Sample Job Interview Questions
Every successful job candidate knows that the key to landing the best among open job positions is being prepared. From your initial phone screening to the in-person interview, research, practice, and even a cold rehearsal are all vital elements to appearing cool, calm, collected and knowledgeable for the real deal.
One of the most important areas to pre-game is the potential questions you’ll be asked by the prospective employer. While we don’t have a magical crystal ball at the ready, we do have loads of experience in the types and even specific questions interviewers are likely to ask. Read on as we spill the beans on the most common sample job interview questions that will help you prep for the big day.
The first category of question you’ll need to get the inside scoop on is the basic, foundational queries. These questions will often serve as ice-breakers, setting the tone for the interview to come. While the exact phrasing may vary, questions you can expect may include:
- Tell me about yourself – A great opportunity to provide a bit of background and context to your candidacy. Focus on your professional exploits more than hobbies and interests.
- What are your strengths and weaknesses? – Set yourself up for sucess by pointing out the things that make you shine and those traits that you recognize need a bit of work.
- What interests you about this position? – Frame your answer to this question around the job listing or position description and always try to draw the interviewer back to the professional strengths that have you excited about the new role.
- What are your long-term career goals? – Retiring to a warm beach with a frosty beverage isn’t what the interviewer is after here. Consider their interest in your long-term success and the areas in which you’re looking forward to helping the company or business grow.
- Why are you leaving your current position? – Definitely, a question for which you should have a solid answer prepared. Remember not to bad mouth your current or previous employers and instead focus on major challenges, hurdles or obstacles to long-term growth.
- Do you have any questions? – While this one may sneak its way into the end of the interview, don’t be fooled into thinking it’s any less important of a query. Use this opportunity to ask about company culture, expectations of the position or any unclear details from the job listing. Show the interviewer you’ve performed your due diligence on the company for bonus points towards landing that job offer.
Behavioral and Situational Questions
While inquiries in this category have fallen out of favor with interviewers in recent years, this doesn’t mean you shouldn’t be prepared to answer should they pop up in your next interview. While the format and subject may vary, these types of questions will generally take the form of a hypothetical “what would you do” scenario. Common questions to watch for in this category include:
- How would you handle a difficult customer service situation?
- How would you approach an instance of unethical behavior in your manager or supervisor?
- Describe a difficult choice you’ve had to make in a prior position.
- How would you manage a disagreement with a co-worker?
- Describe a difficult decision you’ve had to make in your prior position and how you made that decision.
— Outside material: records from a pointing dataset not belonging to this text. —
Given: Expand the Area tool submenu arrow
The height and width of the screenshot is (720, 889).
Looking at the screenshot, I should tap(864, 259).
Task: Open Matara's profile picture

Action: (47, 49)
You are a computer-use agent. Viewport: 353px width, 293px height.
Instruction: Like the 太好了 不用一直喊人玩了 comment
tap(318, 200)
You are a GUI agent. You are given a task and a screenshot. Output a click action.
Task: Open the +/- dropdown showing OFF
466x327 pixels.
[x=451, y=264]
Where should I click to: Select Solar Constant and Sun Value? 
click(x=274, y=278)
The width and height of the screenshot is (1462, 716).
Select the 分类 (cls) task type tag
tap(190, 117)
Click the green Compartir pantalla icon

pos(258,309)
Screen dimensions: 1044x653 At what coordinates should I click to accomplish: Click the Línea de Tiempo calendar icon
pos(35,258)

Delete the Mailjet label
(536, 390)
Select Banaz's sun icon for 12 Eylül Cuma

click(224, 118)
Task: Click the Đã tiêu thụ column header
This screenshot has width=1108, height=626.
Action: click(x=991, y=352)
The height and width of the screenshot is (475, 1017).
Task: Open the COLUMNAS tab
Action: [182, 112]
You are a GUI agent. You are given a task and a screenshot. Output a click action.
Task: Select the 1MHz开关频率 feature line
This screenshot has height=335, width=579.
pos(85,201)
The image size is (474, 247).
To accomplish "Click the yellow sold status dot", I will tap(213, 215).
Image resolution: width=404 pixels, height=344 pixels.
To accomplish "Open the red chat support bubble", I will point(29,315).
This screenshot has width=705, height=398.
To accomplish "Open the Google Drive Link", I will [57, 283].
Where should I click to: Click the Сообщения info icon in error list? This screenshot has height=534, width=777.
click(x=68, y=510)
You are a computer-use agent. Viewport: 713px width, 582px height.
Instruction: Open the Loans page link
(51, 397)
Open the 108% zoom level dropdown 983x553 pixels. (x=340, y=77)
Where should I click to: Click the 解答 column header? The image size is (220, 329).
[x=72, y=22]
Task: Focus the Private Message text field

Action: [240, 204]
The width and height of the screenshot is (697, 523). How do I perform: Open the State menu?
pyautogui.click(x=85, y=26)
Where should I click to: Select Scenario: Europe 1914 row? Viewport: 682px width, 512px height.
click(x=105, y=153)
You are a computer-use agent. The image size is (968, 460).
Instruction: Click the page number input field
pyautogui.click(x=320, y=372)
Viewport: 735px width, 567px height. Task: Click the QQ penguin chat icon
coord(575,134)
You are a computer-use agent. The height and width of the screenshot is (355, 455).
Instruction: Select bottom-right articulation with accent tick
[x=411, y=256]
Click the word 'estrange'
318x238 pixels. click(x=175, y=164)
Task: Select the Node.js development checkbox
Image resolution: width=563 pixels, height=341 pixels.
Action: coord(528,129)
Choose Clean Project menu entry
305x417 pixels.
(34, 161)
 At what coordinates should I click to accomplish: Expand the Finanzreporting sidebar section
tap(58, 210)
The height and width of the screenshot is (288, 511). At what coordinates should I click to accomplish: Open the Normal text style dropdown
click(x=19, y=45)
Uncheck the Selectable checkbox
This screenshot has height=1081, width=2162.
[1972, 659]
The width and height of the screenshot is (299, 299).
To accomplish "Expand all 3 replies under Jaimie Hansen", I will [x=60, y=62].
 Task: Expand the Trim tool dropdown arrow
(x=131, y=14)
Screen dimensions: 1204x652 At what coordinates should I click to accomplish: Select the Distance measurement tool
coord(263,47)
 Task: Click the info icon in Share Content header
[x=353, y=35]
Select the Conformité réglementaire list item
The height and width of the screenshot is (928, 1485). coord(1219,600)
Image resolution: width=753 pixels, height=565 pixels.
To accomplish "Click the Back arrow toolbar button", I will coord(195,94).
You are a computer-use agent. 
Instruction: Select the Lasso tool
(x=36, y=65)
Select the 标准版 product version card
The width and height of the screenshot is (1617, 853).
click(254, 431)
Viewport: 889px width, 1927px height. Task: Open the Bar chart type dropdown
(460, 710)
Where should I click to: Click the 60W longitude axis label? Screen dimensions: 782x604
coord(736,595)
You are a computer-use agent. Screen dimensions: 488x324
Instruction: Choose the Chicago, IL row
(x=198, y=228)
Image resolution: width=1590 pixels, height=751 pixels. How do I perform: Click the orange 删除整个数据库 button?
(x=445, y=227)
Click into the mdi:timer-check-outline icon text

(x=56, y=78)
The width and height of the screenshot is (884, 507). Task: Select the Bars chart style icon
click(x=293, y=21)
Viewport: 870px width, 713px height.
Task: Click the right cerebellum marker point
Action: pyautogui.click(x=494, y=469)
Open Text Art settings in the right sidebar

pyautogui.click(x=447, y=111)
While these may seem straightforward, there are a few key points to remember about questions in this category. First, the interviewer is attempting to gain a deeper insight into your personality or how you perform under pressure. Recognizing that will help you respond in relevant terms. Next, be careful not to divulge any confidential or sensitive information when answering with examples from your past. Loose lips sink ships and your new employer needs to trust your confidentiality. With that being said, the last thing to remember is to try to work in personal situations or actual scenarios you’ve faced, whenever possible. Giving real-life examples can help the interviewer envision you in the role.
The Personality Test
The final category of questions you may face is geared towards flushing out your personality. Employers will often use these types of questions to identify soft skills such as the ability to use sound judgment or work in a team. While there are a variety of personal questions an employer shouldn’t ask for employment law and discrimination reasons, below are a few perfectly acceptable and common queries you should be prepared for:
- What are some of your hobbies?
- How would your friends or coworkers describe you?
- What are your life goals?
- What has been your favorite position or boss and why?
- What is the ideal work environment?
While these types of questions may seem topical, remember your interviewer is looking for clues that you’re just the right fit for the job at hand. Review the position listing for specific character traits or strengths and use your answers to bring those to light in yourself.
Whether personal, professional or behavioral questions, your best approach is always to be prepared for whatever the hiring manager or other interviewers may have to throw at you. Practice answering the tough questions in advance for an extra boost of confidence and a composed appearance on interview day.